Comida caducada como alimento

La Voz

FIRMAS

Uno de los casos, posiblemente, más graves está relacionado con la comercialización de cabritos y corderos. Agentes del Seprona pudieron comprobar que en Valladares (Vigo) existía una pequeña explotación ganadería que servía a distintas localidades pontevedresas, pero principalmente del área de influencia olívica, ejemplares que carecían de los elementos obligatorios de identificación, los crotales.

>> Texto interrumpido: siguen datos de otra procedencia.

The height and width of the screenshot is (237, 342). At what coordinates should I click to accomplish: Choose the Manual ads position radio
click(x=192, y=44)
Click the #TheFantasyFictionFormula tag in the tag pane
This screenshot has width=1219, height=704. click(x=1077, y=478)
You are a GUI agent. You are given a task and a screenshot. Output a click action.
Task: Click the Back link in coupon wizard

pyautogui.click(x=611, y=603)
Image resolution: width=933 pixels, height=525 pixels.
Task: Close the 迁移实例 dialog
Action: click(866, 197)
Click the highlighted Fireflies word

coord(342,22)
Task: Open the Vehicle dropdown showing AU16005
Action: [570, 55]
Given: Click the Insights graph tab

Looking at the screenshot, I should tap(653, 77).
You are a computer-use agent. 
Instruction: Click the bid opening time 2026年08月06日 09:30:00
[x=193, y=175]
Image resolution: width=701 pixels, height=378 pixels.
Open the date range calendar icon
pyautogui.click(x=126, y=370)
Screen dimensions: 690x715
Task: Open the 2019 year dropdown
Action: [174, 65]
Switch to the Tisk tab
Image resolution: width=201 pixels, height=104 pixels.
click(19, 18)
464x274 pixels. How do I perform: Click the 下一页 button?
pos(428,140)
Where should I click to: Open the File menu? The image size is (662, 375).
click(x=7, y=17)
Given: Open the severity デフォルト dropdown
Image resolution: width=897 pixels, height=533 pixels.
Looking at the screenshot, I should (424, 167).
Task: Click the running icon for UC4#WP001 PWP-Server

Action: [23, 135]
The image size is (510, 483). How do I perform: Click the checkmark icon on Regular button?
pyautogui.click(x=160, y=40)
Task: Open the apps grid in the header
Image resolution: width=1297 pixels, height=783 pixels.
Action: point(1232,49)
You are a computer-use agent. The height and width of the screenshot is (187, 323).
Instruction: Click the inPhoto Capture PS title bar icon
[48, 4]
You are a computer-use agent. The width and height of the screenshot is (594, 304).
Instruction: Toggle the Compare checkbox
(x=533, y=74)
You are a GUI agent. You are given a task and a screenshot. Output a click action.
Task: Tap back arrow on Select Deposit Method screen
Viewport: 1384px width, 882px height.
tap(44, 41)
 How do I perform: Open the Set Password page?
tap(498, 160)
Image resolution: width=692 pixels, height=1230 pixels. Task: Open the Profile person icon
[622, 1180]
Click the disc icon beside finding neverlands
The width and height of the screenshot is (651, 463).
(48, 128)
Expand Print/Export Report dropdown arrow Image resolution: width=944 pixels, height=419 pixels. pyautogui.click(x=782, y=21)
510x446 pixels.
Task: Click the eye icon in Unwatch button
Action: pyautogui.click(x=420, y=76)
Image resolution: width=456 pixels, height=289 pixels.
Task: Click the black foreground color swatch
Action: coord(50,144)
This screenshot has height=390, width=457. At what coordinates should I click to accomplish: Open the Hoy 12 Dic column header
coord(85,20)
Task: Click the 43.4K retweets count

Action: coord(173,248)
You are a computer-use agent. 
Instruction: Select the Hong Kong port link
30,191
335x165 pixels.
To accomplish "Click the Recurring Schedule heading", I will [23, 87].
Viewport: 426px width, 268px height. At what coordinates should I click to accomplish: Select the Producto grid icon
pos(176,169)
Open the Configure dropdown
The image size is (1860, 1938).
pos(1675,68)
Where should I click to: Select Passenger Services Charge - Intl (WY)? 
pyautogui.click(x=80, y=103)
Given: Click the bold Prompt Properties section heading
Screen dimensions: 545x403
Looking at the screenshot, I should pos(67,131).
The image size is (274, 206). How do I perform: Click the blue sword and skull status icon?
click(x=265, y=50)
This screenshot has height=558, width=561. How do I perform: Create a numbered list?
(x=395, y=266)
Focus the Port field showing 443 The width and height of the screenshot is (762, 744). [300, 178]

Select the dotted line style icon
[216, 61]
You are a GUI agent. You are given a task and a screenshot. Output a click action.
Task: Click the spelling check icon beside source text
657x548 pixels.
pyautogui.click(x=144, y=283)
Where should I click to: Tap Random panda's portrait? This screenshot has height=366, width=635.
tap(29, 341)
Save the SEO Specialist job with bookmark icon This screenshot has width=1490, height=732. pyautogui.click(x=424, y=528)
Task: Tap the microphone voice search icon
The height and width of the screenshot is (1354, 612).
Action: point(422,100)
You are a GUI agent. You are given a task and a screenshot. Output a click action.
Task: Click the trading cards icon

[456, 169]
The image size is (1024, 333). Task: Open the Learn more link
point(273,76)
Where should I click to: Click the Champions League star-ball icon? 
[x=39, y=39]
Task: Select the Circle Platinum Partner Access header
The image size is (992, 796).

Sin embargo, esto, ya grave de por sí, no fue la conducta más peligrosa que, supuestamente, se llevaba a cabo en la granja.

Desde el Seprona de Pontevedra refirieron que, «además de la infracción anteriormente descrita, se observa cómo el propietario de la granja alimenta al ganado con subproductos sandach de la 3ª categoría», esto es productos alimenticios que no se pueden comercializar por estar en mal estado o caducados.

El dueño de la granja y el responsable de la empresa que recogía los subproductos fueron imputados. Se sospecha que mezclaban el contenido de latas de conserva y alimentos precocinados «en cantidades ingentes» con la paja: «Este uso de alimentar a rumiantes con proteína animal está expresamente prohibido por su riesgo para la salud humana».